The traditional pichoda, a must for a Kumaoni bride, is now seeing a revival in popularity. To a bride from Kumaon the pichoda is what a phulkari is to a bride from Punjab, the red cheli to Bengal, the turquoise-studded perak to a Ladakhi or the khara dupatta to a Hyderabadi.
When Sakshi Rawat draped the pichoda on her wedding day as she took the vows with a certain Mahendra Singh Dhoni, this customary piece of apparel from the quiet hills of Kumaon was in the spotlight for a day. The hyperventilating electronic media went to great lengths, explaining the traditions of a Kumaoni wedding and the significance of the pichoda. A relatively unknown entity outside the frontiers of its state, on its home grounds it needs no introduction, as it is part of every bridal trousseau.
To a bride from Kumaon the pichoda is what a phulkari is to a bride from Punjab, the red cheli to Bengal, the turquoise-studded perak to a Ladakhi or the khara dupatta to a Hyderabadi. It's a symbol of a married woman and, according to custom, to be worn during festive social gatherings and religious occasions. Usually it's presented to the bride by her family and, in some cases, by her in-laws as well.
Rudimentary yet celebratory in appearance, a pichoda is worn over the sari and is essentially a broad cotton stole with a saffron base colour embossed with brick-red polka dots.

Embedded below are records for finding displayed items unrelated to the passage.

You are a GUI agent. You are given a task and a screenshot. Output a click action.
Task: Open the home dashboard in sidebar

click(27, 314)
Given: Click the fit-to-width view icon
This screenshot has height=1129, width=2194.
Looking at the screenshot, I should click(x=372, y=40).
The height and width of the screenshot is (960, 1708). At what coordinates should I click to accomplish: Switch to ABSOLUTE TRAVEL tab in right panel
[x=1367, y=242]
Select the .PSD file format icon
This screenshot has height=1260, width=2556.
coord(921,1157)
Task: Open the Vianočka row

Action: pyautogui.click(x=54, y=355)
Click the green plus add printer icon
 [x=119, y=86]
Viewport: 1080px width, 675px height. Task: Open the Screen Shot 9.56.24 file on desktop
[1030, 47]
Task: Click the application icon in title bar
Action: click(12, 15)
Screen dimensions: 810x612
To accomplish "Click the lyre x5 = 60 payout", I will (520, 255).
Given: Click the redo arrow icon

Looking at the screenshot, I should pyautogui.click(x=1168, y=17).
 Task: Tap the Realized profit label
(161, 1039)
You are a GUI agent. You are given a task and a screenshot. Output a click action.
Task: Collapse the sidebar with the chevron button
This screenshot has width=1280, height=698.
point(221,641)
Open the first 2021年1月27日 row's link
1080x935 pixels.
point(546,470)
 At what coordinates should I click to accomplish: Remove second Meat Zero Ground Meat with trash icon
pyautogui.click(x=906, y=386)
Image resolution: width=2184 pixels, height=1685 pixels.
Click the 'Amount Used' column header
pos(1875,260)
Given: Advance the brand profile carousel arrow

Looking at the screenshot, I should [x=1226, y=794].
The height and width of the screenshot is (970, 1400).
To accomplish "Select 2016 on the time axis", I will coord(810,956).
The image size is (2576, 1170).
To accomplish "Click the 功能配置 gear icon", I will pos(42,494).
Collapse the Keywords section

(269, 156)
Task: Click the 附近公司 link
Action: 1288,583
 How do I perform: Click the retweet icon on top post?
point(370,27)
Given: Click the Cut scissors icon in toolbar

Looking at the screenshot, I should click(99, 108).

These are sequentially placed around its most significant central feature, the swastika, which is artistically created and dressed with ritualistic representations as the conch shell, sun, bell and moon. A variety of floral or paisley patterns running along the border or on either ends are other highlights. Contemporary versions have their surfaces further embellished with zari (golden thread) trimmings, an assortment of metal ornamentations, wood beads, sequins etc.
The true essence of a pichoda lies in the art of dyeing and printing. The real-value ones are those still made traditionally with vegetable colours and then hand printed. Though rapid colours have taken over the two processes and commercialisation has seen machine-made clones fill the market, what still draws the discerning eye is the hand-made pichoda.
Similar to other hand-printing styles across India, the creation of a pichoda too makes use of indigenous methods. To begin with, white cotton cloth —Lucknowi chikan is now in great demand —about 2.75x1.25 m is used as base material. To obtain the saffron colour, a paste is made from the root of the locally-growing kilmoda plant. A little turmeric powder is added to the paste, following which the mixture is diluted with water and left to stand for a few hours. After this begins the process of dyeing. This involves boiling the mixture along with the white cloth. Once the required colour has been reached, the cloth is dried in shade.
Meanwhile, the colour for printing is also readied. To obtain the brick red hue used for the pichoda's surface ornamentation, raw turmeric or alternately soaked dried turmeric is ground to a paste with lime. The blend is called pithiya and this too is diluted with water overnight, in a copper vessel, to let it reach a paint-like consistency. Next day, this mixture is used to print the now dry saffron cloth. An artisan ensures that no moisture is present in the base cloth for this would lead to smudging during printing.
Distinctively, the traditional ‘printing' process is different from regular block-printing methods. The pichoda's ‘printing' is done by hand and only three fingertips are used for the entire embossing, including the dots and symbols. At times the dots are made with a 25 paisa coin and it's amusing to see the ‘ tool' in a printer's workshop.
The pichoda makes use of two colours considered most auspicious in regional cultures of India. Also called rangeeli pichoda or ragai pichoda in the local dialect, the brick-red colour denotes energy (from the element fire) required for human existence, while saffron is a combination of all elements and represents a blend of the holy and the worldly.
The exercise of experimentation and giving a modern makeover to tradition, as seen across crafts in India, has touched the pichoda as well. Over the past few years, elements and colours of the pichoda have stepped beyond their use on drapes for ceremonial occasions, and have started appearing on accessories as bags, folders cushion covers, pouches etc. Its sacred connotation lends a degree of funk to the items that appeal to a different section of patrons who have begun using it commercially for purposes other than what tradition demands. For the local Kumaoni buyer, though, it will continue to appeal in its original structure as a ceremonial stole.